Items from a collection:
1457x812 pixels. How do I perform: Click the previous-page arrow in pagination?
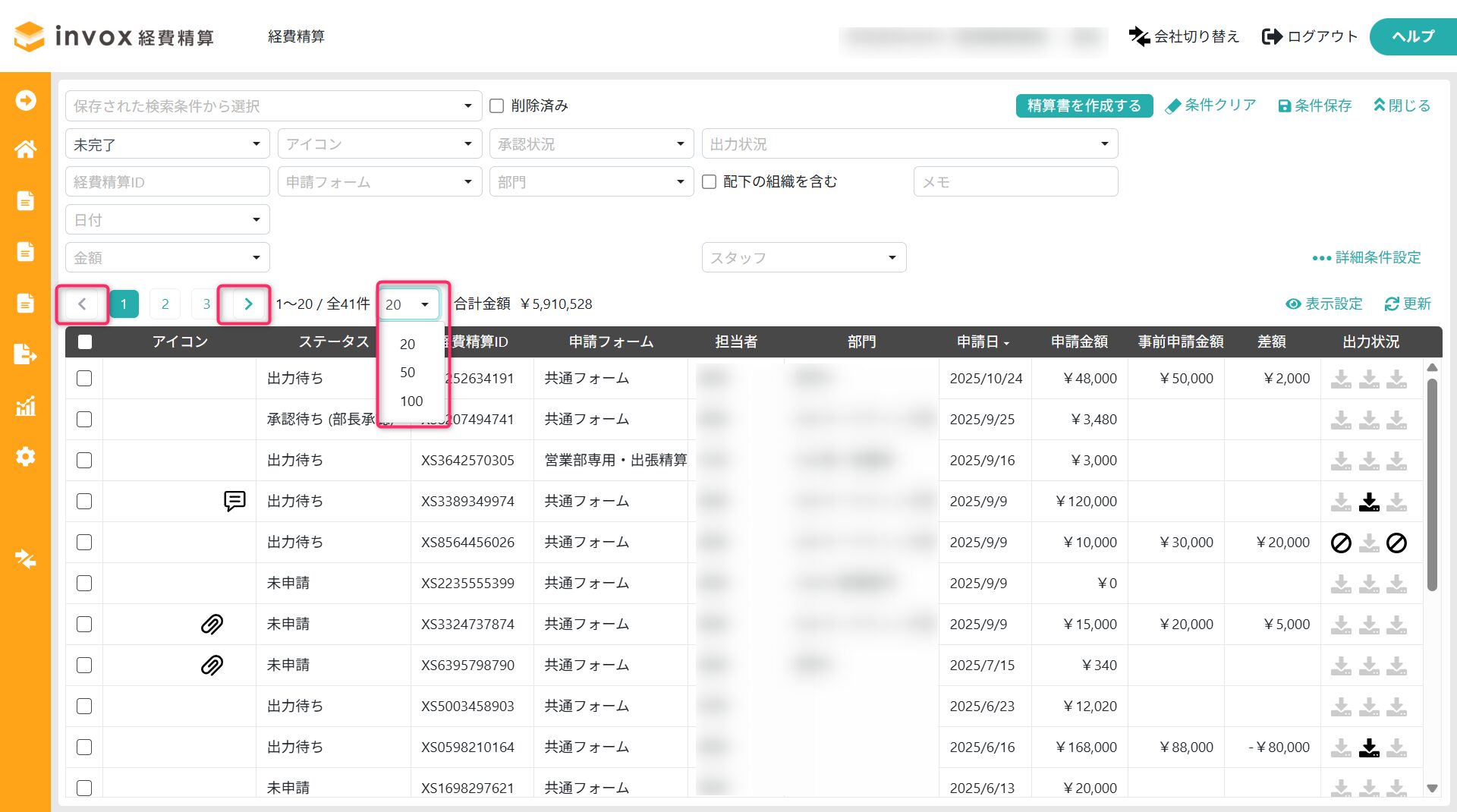(82, 304)
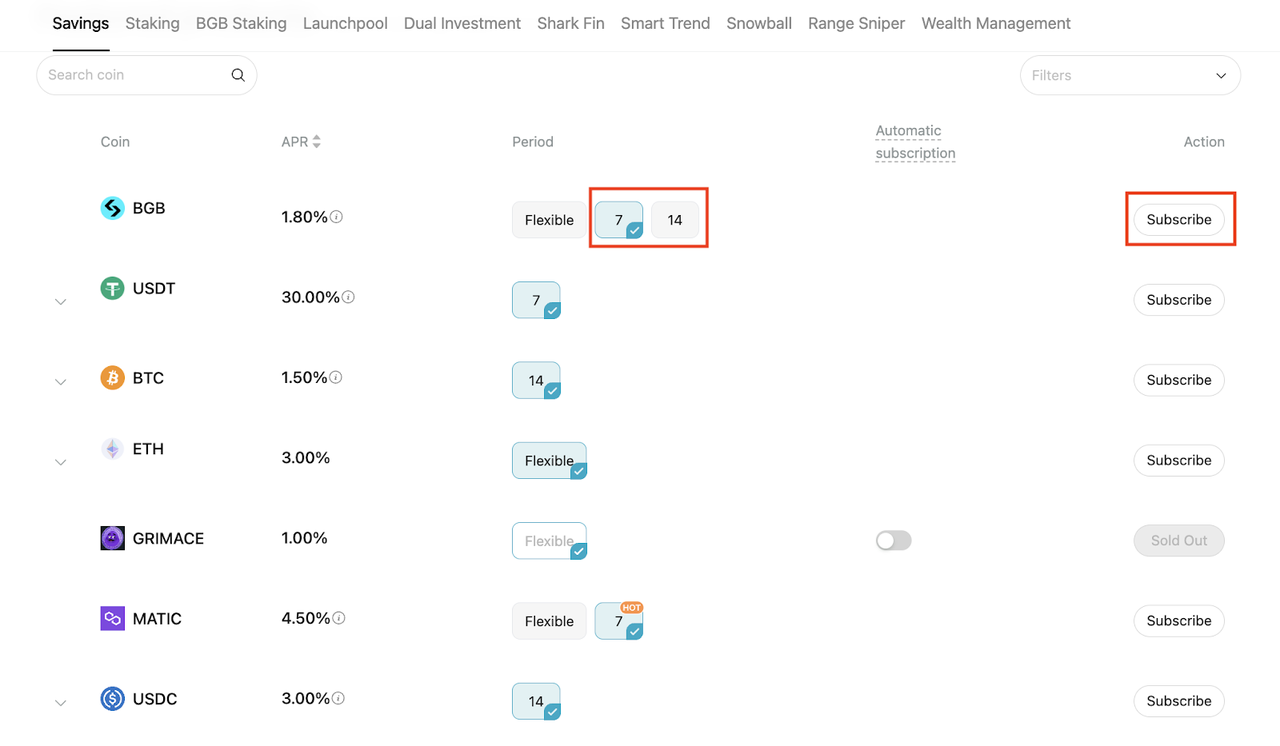Focus the Search coin input field
The image size is (1280, 746).
(x=135, y=75)
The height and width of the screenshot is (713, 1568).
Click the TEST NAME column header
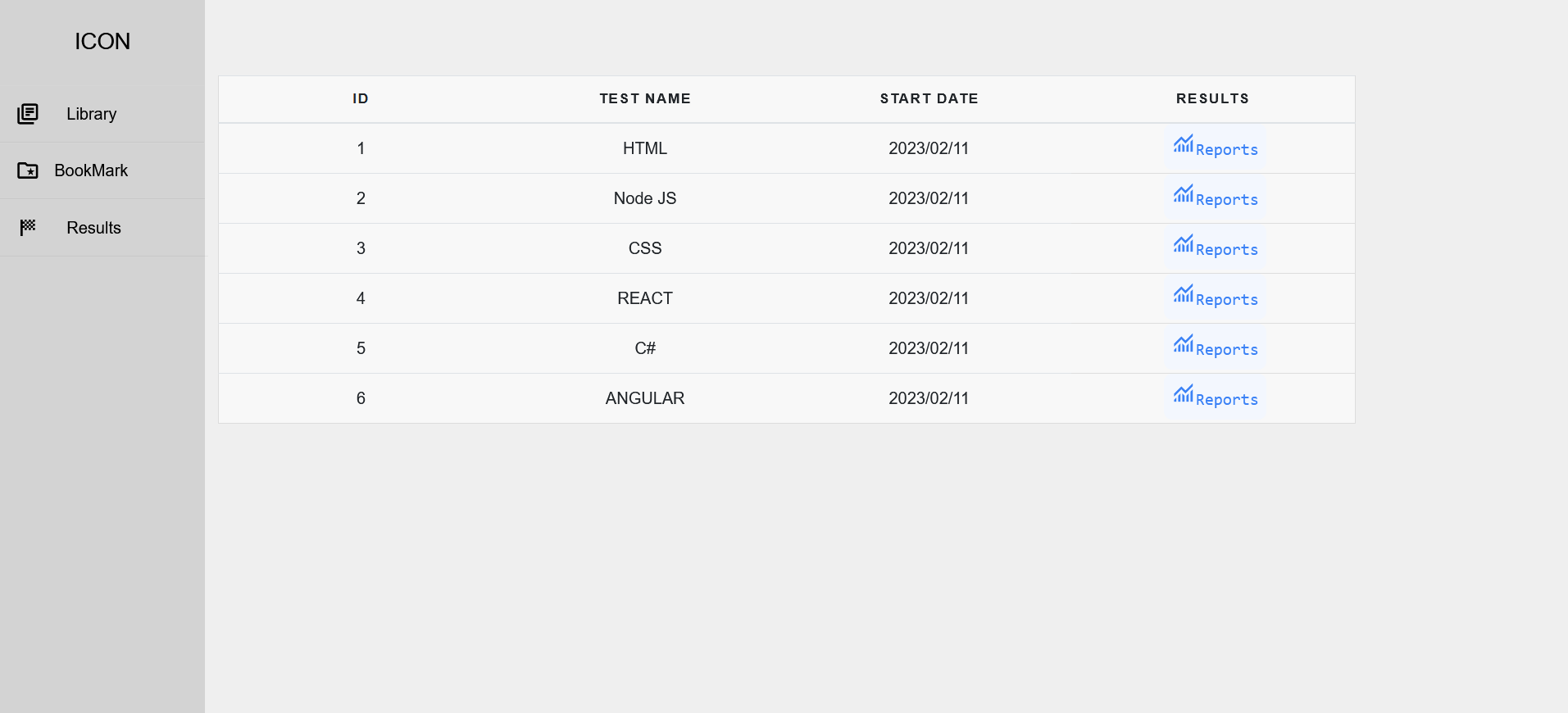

Instructions to follow: Return every item above verbatim, line for line, and omit the pictures.

Finished exercise:
1457x812 pixels. How do I perform: Click the previous-page arrow in pagination?
(82, 304)
Focus the Search coin input field
The image size is (1280, 746).
(x=135, y=75)
The height and width of the screenshot is (713, 1568).
Click the TEST NAME column header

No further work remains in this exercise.